First transgender designer shows at NY Fashion Week

Pierre Davis hopes that his No Sesso brand ‘will inspire people to be more community-minded’

February 08, 2019 10:38 pm | Updated 10:38 pm IST - New York

Ushering change:  A model on the runway at the 'No Sesso' Chapter 2 runaway show during New York Fashion Week.

Ushering change: A model on the runway at the 'No Sesso' Chapter 2 runaway show during New York Fashion Week.

Los Angeles designer Pierre Davis made her debut in New York this week, becoming the first openly transgender creator to present a collection at Fashion Week, further shaking up an event that had already featured trans models.

The powerful Council of Fashion Designers of America (CFDA), which says it represents more than 500 creators and has made diversity its battle cry, announced last month that Davis’s No Sesso brand would be “making NYFW history” at the event, which opened with a parade of whimsical garments.
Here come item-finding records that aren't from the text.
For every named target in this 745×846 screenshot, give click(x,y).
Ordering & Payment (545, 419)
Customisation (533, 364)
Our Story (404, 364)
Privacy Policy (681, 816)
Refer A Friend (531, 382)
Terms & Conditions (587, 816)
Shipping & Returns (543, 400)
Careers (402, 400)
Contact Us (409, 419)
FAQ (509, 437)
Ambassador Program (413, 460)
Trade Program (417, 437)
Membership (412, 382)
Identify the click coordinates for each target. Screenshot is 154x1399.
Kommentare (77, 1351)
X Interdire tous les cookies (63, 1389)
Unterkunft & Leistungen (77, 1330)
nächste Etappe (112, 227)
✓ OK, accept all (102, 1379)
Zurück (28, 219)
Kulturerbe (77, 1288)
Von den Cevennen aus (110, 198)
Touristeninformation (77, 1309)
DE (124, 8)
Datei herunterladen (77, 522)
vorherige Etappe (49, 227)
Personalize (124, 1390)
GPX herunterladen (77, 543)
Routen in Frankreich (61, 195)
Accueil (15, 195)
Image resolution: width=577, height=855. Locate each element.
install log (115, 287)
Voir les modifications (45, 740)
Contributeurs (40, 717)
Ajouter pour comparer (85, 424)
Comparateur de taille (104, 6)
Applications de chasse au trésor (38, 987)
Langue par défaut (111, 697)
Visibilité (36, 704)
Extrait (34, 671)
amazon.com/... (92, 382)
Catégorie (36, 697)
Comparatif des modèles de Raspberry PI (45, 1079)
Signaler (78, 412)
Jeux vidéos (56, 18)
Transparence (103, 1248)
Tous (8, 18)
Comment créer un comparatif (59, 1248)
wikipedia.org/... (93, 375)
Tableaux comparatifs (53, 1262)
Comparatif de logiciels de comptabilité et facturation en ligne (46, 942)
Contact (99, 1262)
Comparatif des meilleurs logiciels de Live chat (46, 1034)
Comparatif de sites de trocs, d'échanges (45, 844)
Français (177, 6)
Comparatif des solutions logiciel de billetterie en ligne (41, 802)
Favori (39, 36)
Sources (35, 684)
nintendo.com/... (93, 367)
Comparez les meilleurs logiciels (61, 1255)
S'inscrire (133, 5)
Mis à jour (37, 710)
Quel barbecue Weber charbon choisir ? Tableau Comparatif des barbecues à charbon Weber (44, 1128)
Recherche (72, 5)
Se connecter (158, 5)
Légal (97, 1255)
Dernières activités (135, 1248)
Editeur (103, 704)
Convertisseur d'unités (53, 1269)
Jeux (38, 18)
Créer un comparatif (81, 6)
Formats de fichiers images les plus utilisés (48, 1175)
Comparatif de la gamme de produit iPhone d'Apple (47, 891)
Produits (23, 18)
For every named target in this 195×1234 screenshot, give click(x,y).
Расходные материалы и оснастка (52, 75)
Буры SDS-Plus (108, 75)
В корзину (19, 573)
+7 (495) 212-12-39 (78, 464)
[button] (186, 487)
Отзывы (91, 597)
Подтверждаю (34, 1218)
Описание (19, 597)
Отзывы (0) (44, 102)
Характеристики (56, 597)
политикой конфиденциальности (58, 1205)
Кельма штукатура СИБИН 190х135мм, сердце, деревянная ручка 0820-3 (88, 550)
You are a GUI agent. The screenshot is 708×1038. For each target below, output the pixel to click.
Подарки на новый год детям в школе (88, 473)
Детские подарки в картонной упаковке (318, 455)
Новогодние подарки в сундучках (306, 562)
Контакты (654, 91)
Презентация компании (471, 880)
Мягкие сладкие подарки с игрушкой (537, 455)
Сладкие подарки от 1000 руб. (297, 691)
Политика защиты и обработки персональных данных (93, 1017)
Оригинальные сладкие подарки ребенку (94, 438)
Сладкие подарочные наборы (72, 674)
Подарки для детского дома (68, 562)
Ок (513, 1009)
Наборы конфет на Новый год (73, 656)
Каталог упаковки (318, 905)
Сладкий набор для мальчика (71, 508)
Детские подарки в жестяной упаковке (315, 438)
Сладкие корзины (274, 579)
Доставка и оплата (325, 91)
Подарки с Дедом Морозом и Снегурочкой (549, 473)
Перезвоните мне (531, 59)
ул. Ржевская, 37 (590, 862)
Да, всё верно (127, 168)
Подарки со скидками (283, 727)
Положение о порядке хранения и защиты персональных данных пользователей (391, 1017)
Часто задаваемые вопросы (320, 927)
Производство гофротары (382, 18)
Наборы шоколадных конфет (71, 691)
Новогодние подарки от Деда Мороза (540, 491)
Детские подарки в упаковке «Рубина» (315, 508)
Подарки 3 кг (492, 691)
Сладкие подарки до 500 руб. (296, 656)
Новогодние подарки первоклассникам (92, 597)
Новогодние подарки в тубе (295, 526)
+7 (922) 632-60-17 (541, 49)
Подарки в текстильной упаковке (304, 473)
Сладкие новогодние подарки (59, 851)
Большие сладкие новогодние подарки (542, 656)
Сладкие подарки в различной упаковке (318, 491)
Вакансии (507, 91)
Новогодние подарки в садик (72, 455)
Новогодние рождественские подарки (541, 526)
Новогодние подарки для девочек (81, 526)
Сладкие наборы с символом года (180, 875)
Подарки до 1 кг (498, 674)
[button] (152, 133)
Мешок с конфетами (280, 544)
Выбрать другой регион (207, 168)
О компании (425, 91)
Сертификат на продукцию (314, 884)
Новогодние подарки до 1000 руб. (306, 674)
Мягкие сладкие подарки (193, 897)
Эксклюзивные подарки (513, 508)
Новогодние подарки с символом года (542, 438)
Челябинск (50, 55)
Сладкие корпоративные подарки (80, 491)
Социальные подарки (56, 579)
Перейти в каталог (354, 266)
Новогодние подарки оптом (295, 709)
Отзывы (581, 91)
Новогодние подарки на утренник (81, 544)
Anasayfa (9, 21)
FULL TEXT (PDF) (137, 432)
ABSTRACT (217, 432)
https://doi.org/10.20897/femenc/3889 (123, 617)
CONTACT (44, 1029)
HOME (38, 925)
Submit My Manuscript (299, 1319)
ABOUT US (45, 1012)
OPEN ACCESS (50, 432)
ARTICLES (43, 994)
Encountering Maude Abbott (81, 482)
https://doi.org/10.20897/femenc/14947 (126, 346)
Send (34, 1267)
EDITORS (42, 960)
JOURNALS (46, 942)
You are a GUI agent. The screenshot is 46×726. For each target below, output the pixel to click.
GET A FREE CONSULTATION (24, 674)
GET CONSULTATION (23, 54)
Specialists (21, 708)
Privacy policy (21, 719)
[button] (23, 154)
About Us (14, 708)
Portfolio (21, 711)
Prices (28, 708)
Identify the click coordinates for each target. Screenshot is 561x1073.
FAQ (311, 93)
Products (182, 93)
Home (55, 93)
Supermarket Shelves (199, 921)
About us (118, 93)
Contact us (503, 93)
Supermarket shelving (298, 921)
Davis told CFDA that she hopes the brand “will inspire people to be more community-minded and to realise not everything is just about aesthetics or commerce. It’s also about humanity.”

She added it is important “that people of all intersectional identities are given a fighting chance regardless of their identity. The playing field isn’t level in the world, and it is even more difficult in fashion.”

While she embraces her identity as a trans woman in the design field, Davis doesn’t want it to be a gimmick, and said it’s important for people to see the creations and for them to be recognised.

“I just want to show the work,” she said of the agender brand No Sesso, which was launched in 2015 and — according to CFDA – counts fans including R&B artists Kelela and Erykah Badu.

“I am just humble and happy that I got to show at Fashion Week,” Davis said.

For her Chapter 2 collection — she calls them “chapters” rather than seasons — Davis came up with the idea of a wardrobe that blends the sartorial codes associated with the two sexes.

Plain black vests became skirts, cocktail dresses were transformed, and worn with self-assurance by models whose diversity — male or female, slender or plus-size — reflected Fashion Week’s growing efforts to look beyond the conventional razor-thin body type.

The wardrobe mixed the formalism of work attire with sportswear, producing a jogging jacket with epaulettes, for example.

LA brand

Davis emphasises that the label is “very much an LA brand,” adding: “We’re super-fun and easy to be around.”

“The show is inspired by business wear and evoking the spirit of the Glamazon regardless of gender,” Davis said. It’s about making things happen even “when there seems to be no way.”

For several years, trans models have regularly appeared at New York Fashion Week.